Consider this. Once, when I was a newbie meditator with no involvement with the 
movement and no knowledge of Indian literature and philosophy, I was sitting in 
my TM chair having a "deep" meddy when all of a sudden even the settled 
mirror-like state I had reached disappeared in an instant and I was this vast 
space, I mean infinite, and there was this huge humming noise. It lasted a 
second and then I snapped back to reality in shock with my heart hammering. 
 What conclusions about reality can we draw from that? Or rather, what would 
you infer? My guess is that with a grounding in Indian literature you might 
infer that I had experienced the ved. I would agree. What I would most likely 
disagree on is what the ved is. I know the mystic's explanation, here's mine: 
Inside my head my brain conspires to create the world we percieve, to do this 
it needs a sense of depth, and space and movement etc. These come from sense 
data. It also needs a sense that there is a "me" observing it all. When the 
brain settles down and the physiology changes different parts of the Cartesian 
theatre start to switch off, the importance of sense data lessen and the part 
of the brain that reacts to what it's seeing is partially deactivated without 
any stimulus. If it can settle down completely all we are left with is the 
sense of space and some sort of residual neural humming.

Exactly. A sense of space, but not time. I don't necessarily get the "residual 
neural humming" thang, but that may be because I have such a bad case of 
tinnitis that I'd never hear the humming over the constant high-pitched whine.  
:-)  :-)  :-)

Someone raised on more Zen or Taoist literature might interpret the same 
experience as the Void. Nice experience, and all...but as you point out, does 
it really "mean" anything at all?  
 
 Like any sudden change in environment - walking round a corner and finding 
yourself on a cliff edge for instance - it is experienced as shock with a good 
hit of adrenalin to sharpen you up. But suppose you weren't inclined to 
neurophysiological explanations and took it at face value, you might think that 
your mind had gone beyond (transcended) the normal world and experienced some 
sort of underlying explanation for how our brains work normally.
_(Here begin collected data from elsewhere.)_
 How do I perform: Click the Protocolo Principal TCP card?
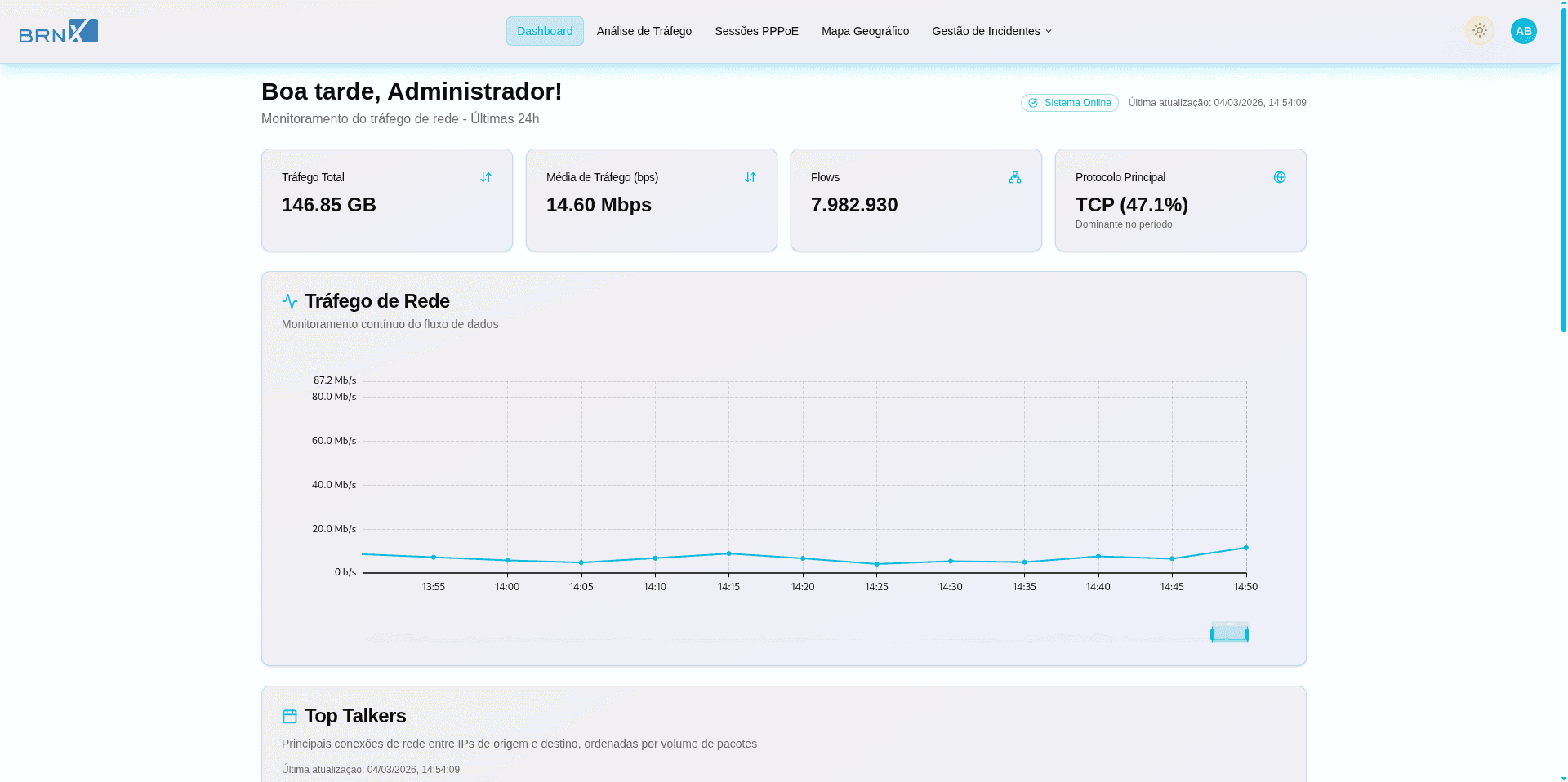1180,200
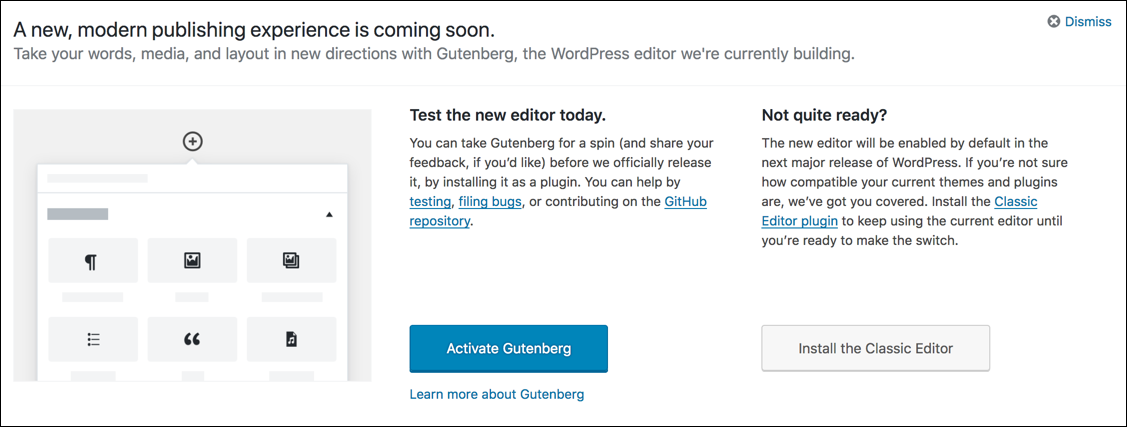Click the plus add-block icon
This screenshot has height=427, width=1127.
pyautogui.click(x=192, y=142)
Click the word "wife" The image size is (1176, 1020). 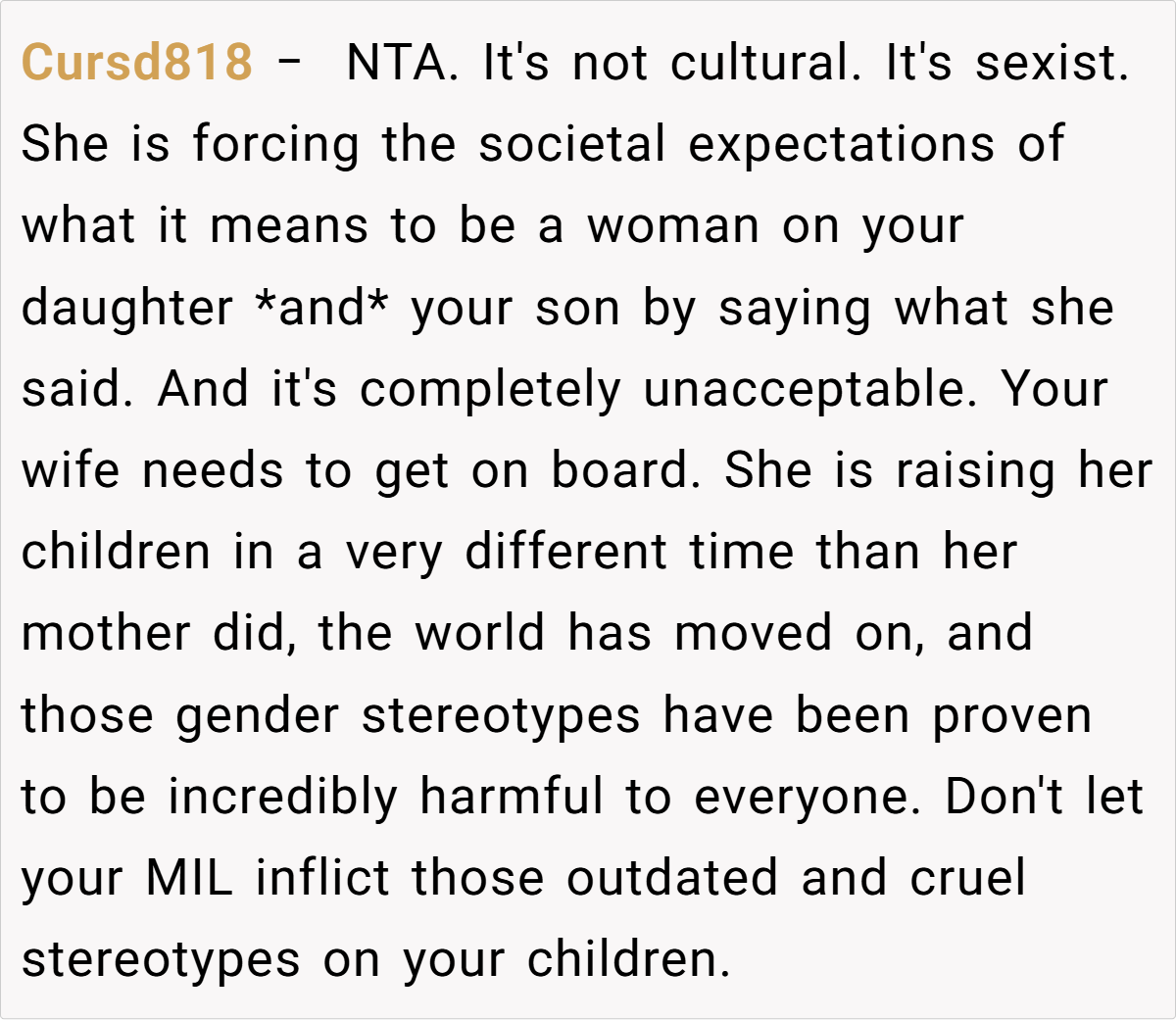pyautogui.click(x=71, y=471)
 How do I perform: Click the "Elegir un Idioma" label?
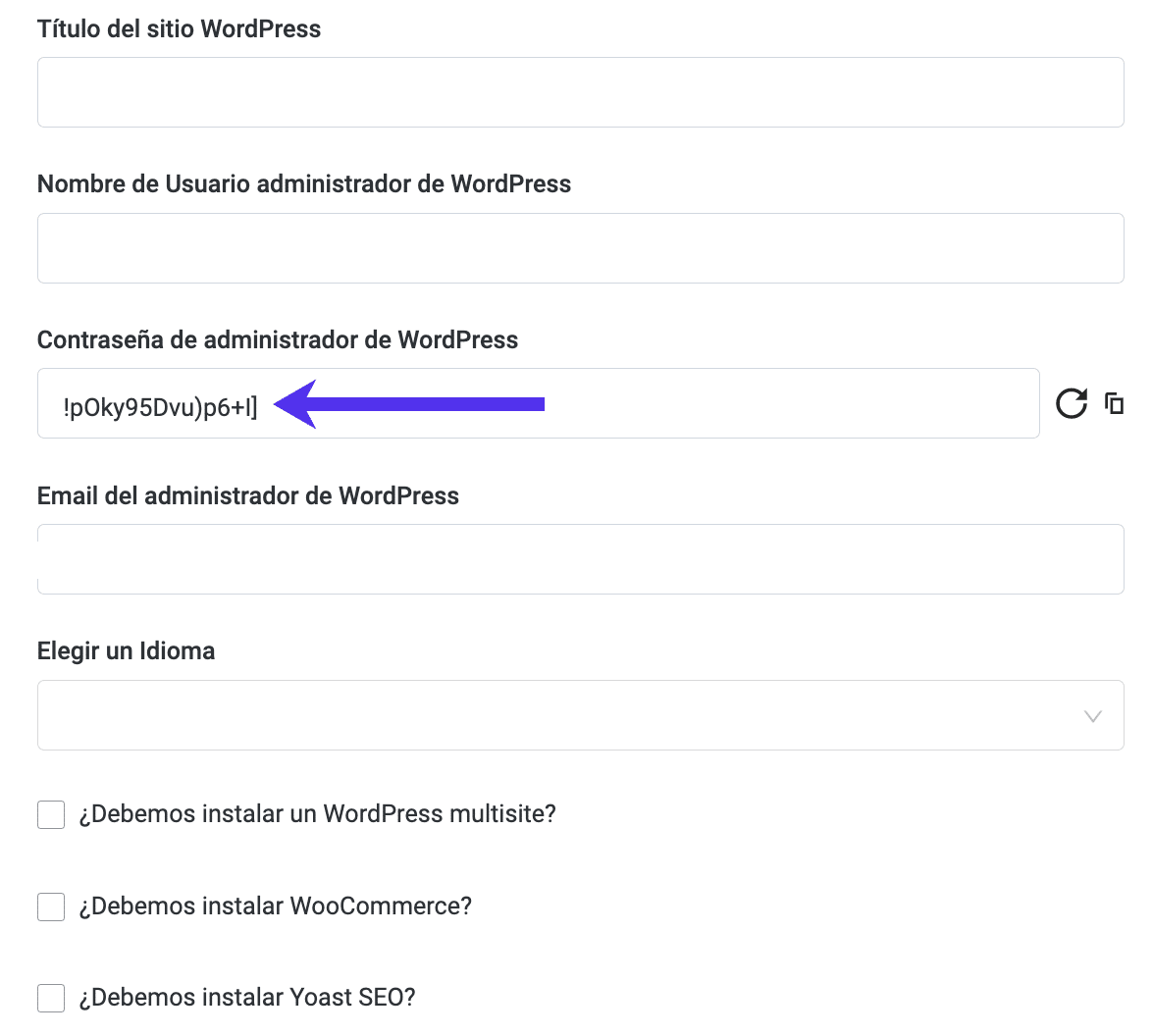(126, 650)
I can see how 
the mythology arises from experiences like this, the idea that it's how we 
really are underneath all the day to day crap. But we are still just talking 
about something happening in our heads, it don't happen without me being fed 
and rested.
 
I honestly believe that most of the "literature" of enlightenment appears the 
way it does because most of the writers were complete narcissists who took 
themselves and their fleeting experiences Far Too Seriously. It's like, "OMG! I 
had a void moment! That's so cool. I have to announce it to the world and 
ramble on and on about what this void moment 'means'. Because it's really GOT 
to 'mean' something because after all it happened to ME and I am so fuckin' 
important. I must convince all these other people that MY moment was so cool 
that it should become *their* goal in life to emulate it."   :-)  :-)  :-)
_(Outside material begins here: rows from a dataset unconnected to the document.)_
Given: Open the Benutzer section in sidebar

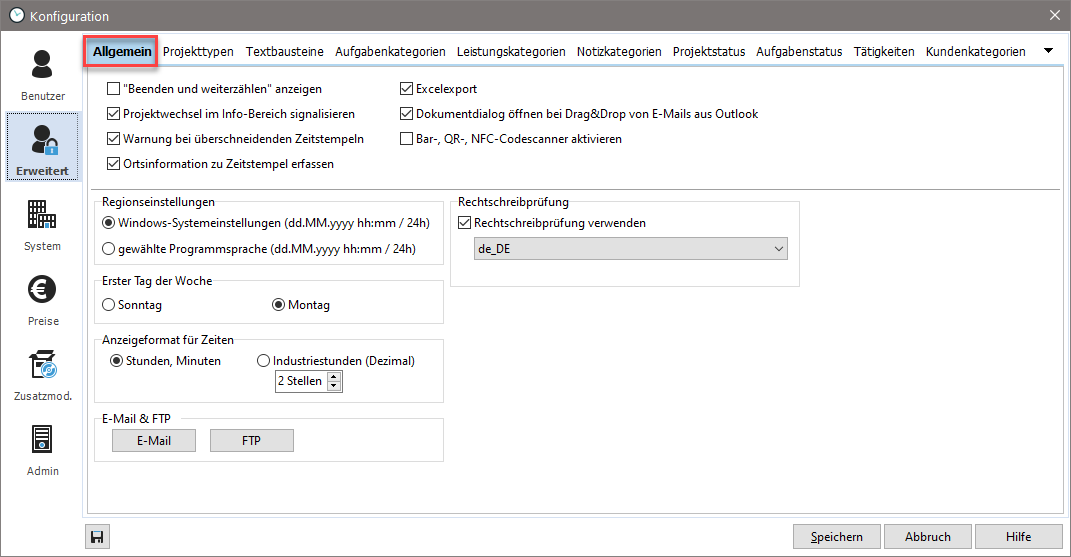Looking at the screenshot, I should pyautogui.click(x=42, y=74).
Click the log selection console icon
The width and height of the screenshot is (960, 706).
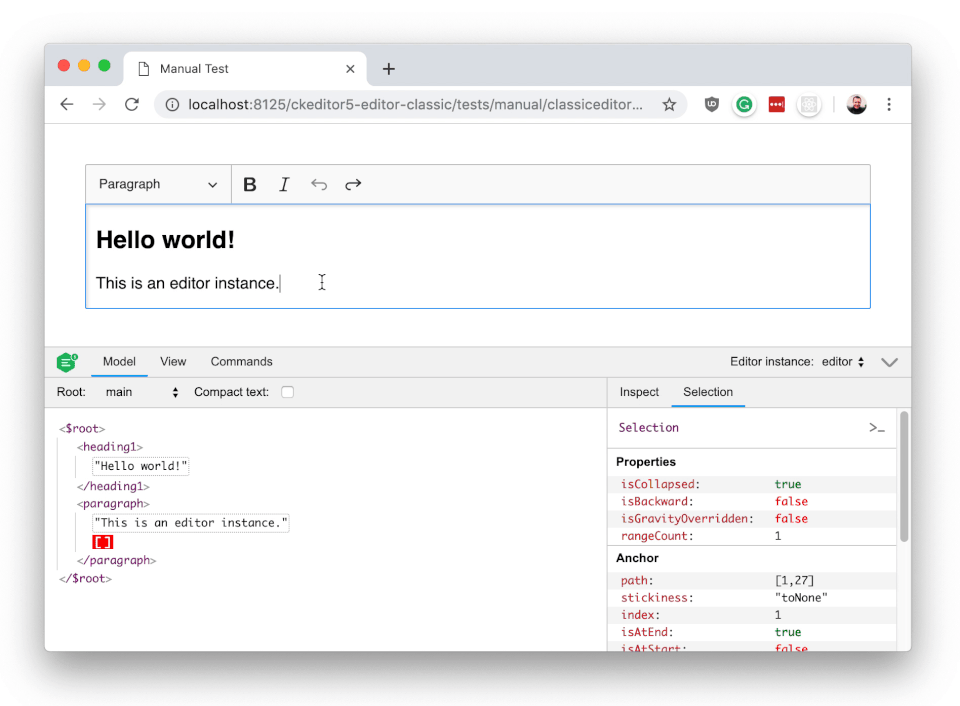click(876, 428)
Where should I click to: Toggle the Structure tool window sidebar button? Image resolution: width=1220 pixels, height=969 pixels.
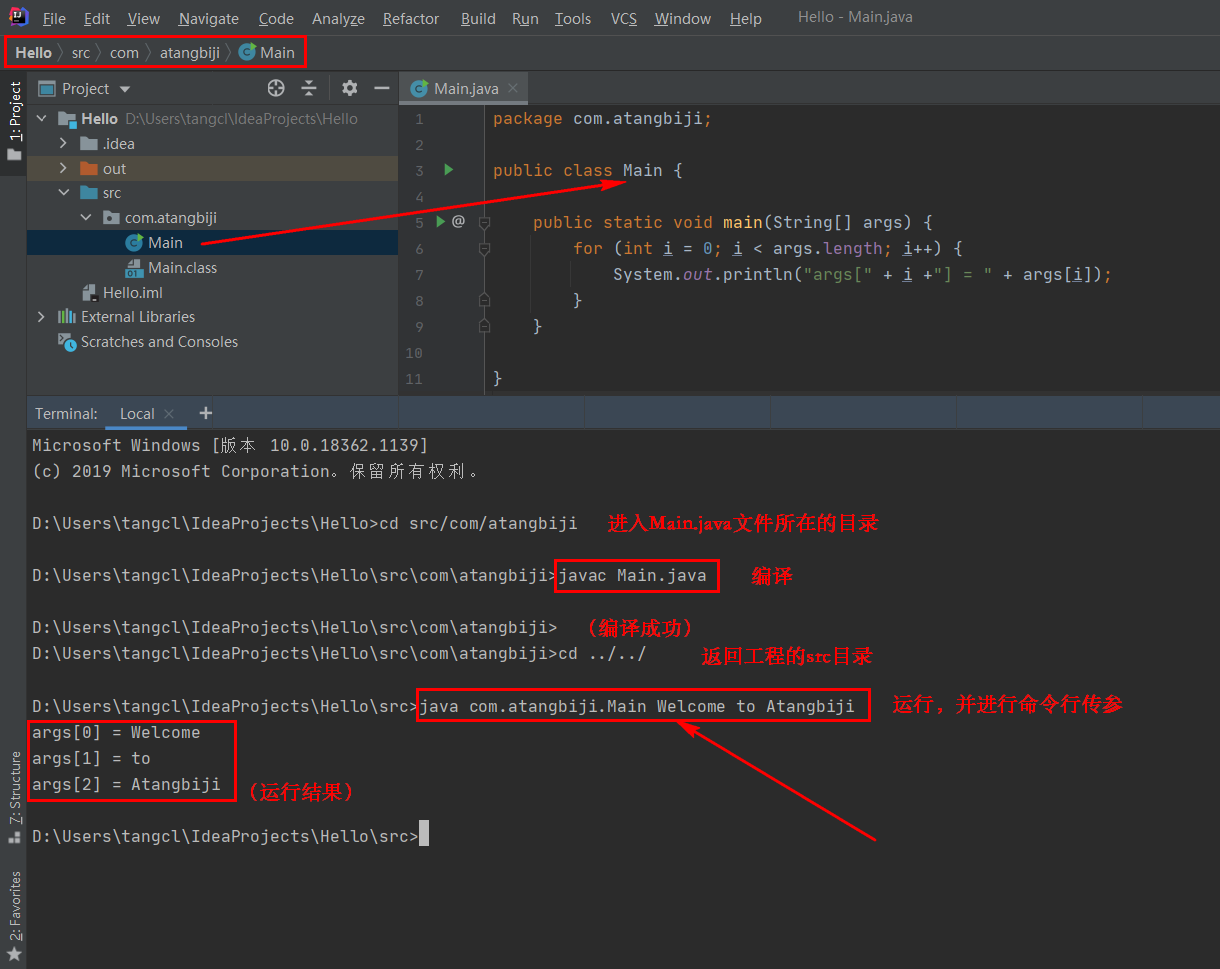14,795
 And it doesn't form part of physics because the physical world isn't like 
that. I used to describe the CasUF idea as an analogy but when discussing it 
with a physicist I know he said it wasn't an analogy at all because the 
physical world just isn't like that. An analogy is a point-for-point copy and 
this idea breaks down too early to qualify.  
 I was told by our "raja" to go on purusha because these experiences of mine 
woul stabilise and I'd be a seer! 

See above. Isn't this 'Raja' echoing the exact same sentiment as my imaginary 
'seer'?  :-)

But what would I be seeing if I can have a different explanation form the same 
data? What's needed is research to work out what is happening and when. I've 
always said that meditation can help with our understanding of consciousness 
because this step by step process must reveal something about how our brains 
work to create what we perceive. 
I'm still looking forward to Sam Harris' new book -- an atheist neuroscientist 
who meditates and has had as many high spiritual experiences as anyone on this 
forum...trying to reconcile these two ways of seeing the world. It should be 
interesting.

Thanks for continuing to post thought-provoking links and comments.